Monitoring Setup¶
Configure Prometheus metrics collection, Grafana dashboards, and alerting for BigBrotr services.
Overview¶
Every BigBrotr service exposes a /metrics endpoint in Prometheus exposition format. The Docker Compose stack includes Prometheus and Grafana pre-configured, but you can also connect to an external monitoring stack.
Metrics Exposed¶
| Metric | Type | Description |
|---|---|---|
service_info |
Info | Static service metadata (name, version) |
service_gauge |
Gauge | Point-in-time state (consecutive_failures, last_cycle_timestamp, progress) |
service_counter |
Counter | Cumulative totals (cycles_success, cycles_failed, errors by type) |
cycle_duration_seconds |
Histogram | Cycle latency with 10 buckets (1s to 1h) |
1. Start the Monitoring Stack¶
Using Docker Compose (included)¶
The default docker-compose.yaml starts Prometheus and Grafana automatically:
Endpoints:
| Service | URL |
|---|---|
| Prometheus | http://localhost:9090 |
| Grafana | http://localhost:3000 |
Note
The default Grafana credentials are admin / <GRAFANA_PASSWORD from .env>.
Using an external Prometheus¶
If you already run Prometheus, add scrape targets for each service:
scrape_configs:
- job_name: bigbrotr-finder
static_configs:
- targets: ["finder:8001"]
- job_name: bigbrotr-validator
static_configs:
- targets: ["validator:8002"]
- job_name: bigbrotr-monitor
static_configs:
- targets: ["monitor:8003"]
- job_name: bigbrotr-synchronizer
static_configs:
- targets: ["synchronizer:8004"]
2. Enable Service Metrics¶
Each service must have metrics enabled in its YAML config. Set metrics.enabled: true and assign a unique port:
Default metric ports by service:
| Service | Port |
|---|---|
| Finder | 8001 |
| Validator | 8002 |
| Monitor | 8003 |
| Synchronizer | 8004 |
3. Configure Prometheus Targets¶
The included Prometheus configuration is at monitoring/prometheus/prometheus.yml.

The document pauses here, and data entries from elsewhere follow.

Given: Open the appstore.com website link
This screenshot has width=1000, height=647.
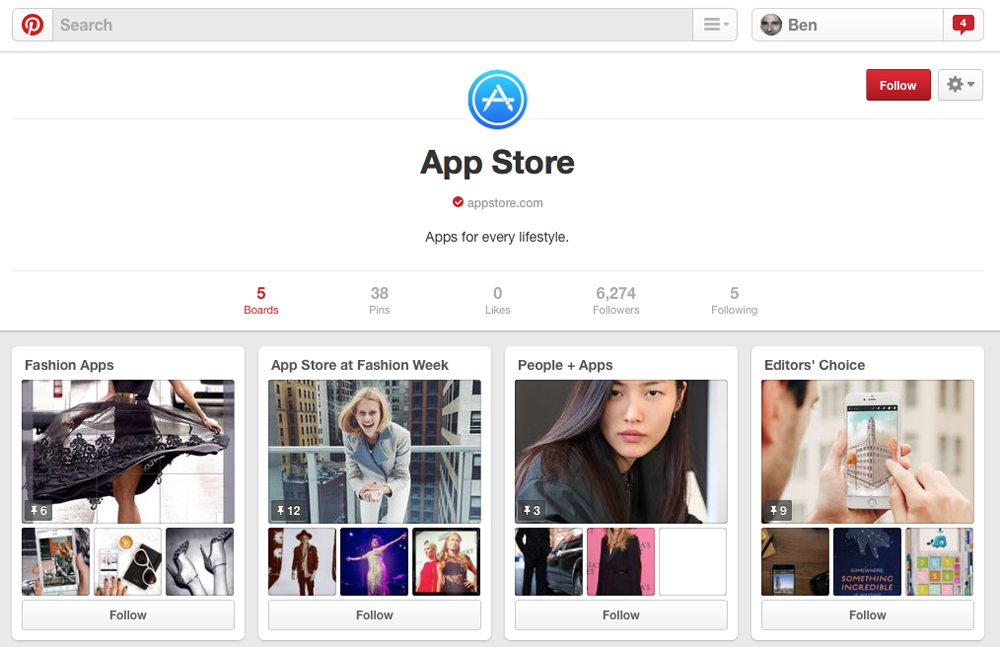Looking at the screenshot, I should 504,202.
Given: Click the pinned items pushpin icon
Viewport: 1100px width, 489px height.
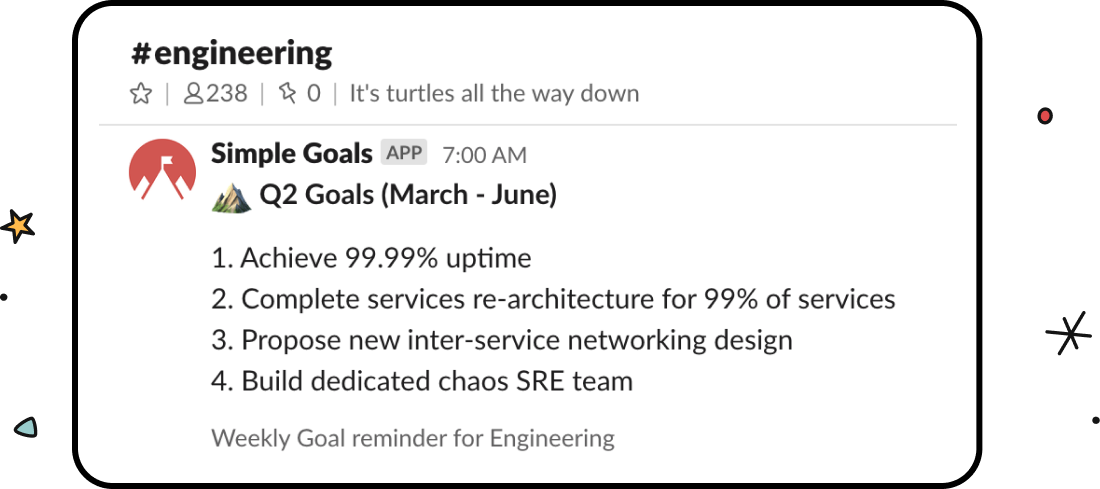Looking at the screenshot, I should point(288,93).
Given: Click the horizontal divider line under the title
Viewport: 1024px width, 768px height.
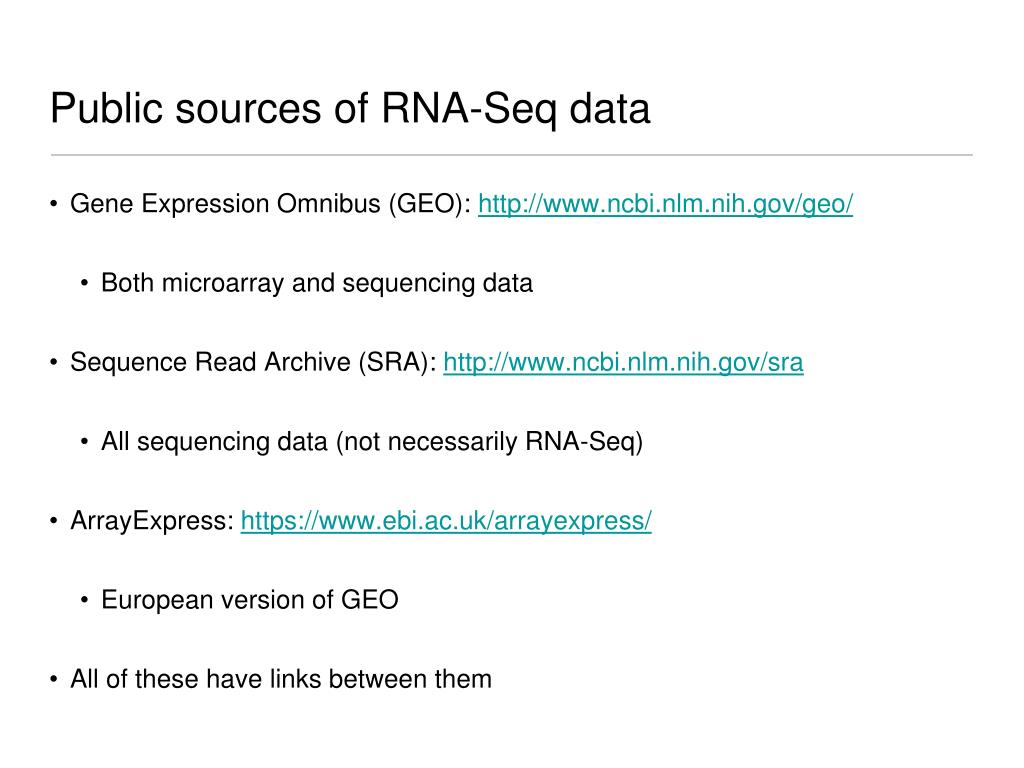Looking at the screenshot, I should pos(511,155).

It scrapes all service endpoints every 30 seconds with 30-day data retention.
To verify targets are being scraped:
- Open
http://localhost:9090/targets - All endpoints should show state UP
- If a target shows DOWN, check that the service is running and the port is correct
4. Import Grafana Dashboards¶
The BigBrotr deployment auto-provisions Grafana with:
- A Prometheus datasource pointing to
http://prometheus:9090 - A dashboard directory at
monitoring/grafana/dashboards/
To add a custom dashboard:
- Open Grafana at
http://localhost:3000 - Navigate to Dashboards > New > Import
- Paste the JSON or upload a file
- Select the Prometheus datasource
Tip
The auto-provisioned dashboard includes per-service panels for cycle time, cycle duration, error counts (24h), and consecutive failures. The Validator has additional candidate progress panels.
5. Set Up Alerting Rules¶
BigBrotr includes four alerting rules in monitoring/prometheus/rules/alerts.yml:
| Alert | Expression | Duration | Severity |
|---|---|---|---|
| ServiceDown | up == 0 |
5 minutes | critical |
| HighFailureRate | rate(bigbrotr_errors_total[5m]) > 0.1 |
5 minutes | warning |
| PoolExhausted | bigbrotr_pool_available_connections == 0 |
2 minutes | critical |
| DatabaseSlow | histogram_quantile(0.99, rate(bigbrotr_query_duration_seconds_bucket[5m])) > 5 |
5 minutes | warning |
Verify alerts are loaded¶
- Open
http://localhost:9090/alerts - All four rules should appear under the
bigbrotrgroup - Rules in inactive state means no alerts are currently firing
Configure alert notifications¶
To receive alerts via email, Slack, or PagerDuty, configure an Alertmanager and add it to your Prometheus config:
Warning
The default Docker Compose stack does not include Alertmanager. You need to add it as a separate service or use Grafana alerting as an alternative.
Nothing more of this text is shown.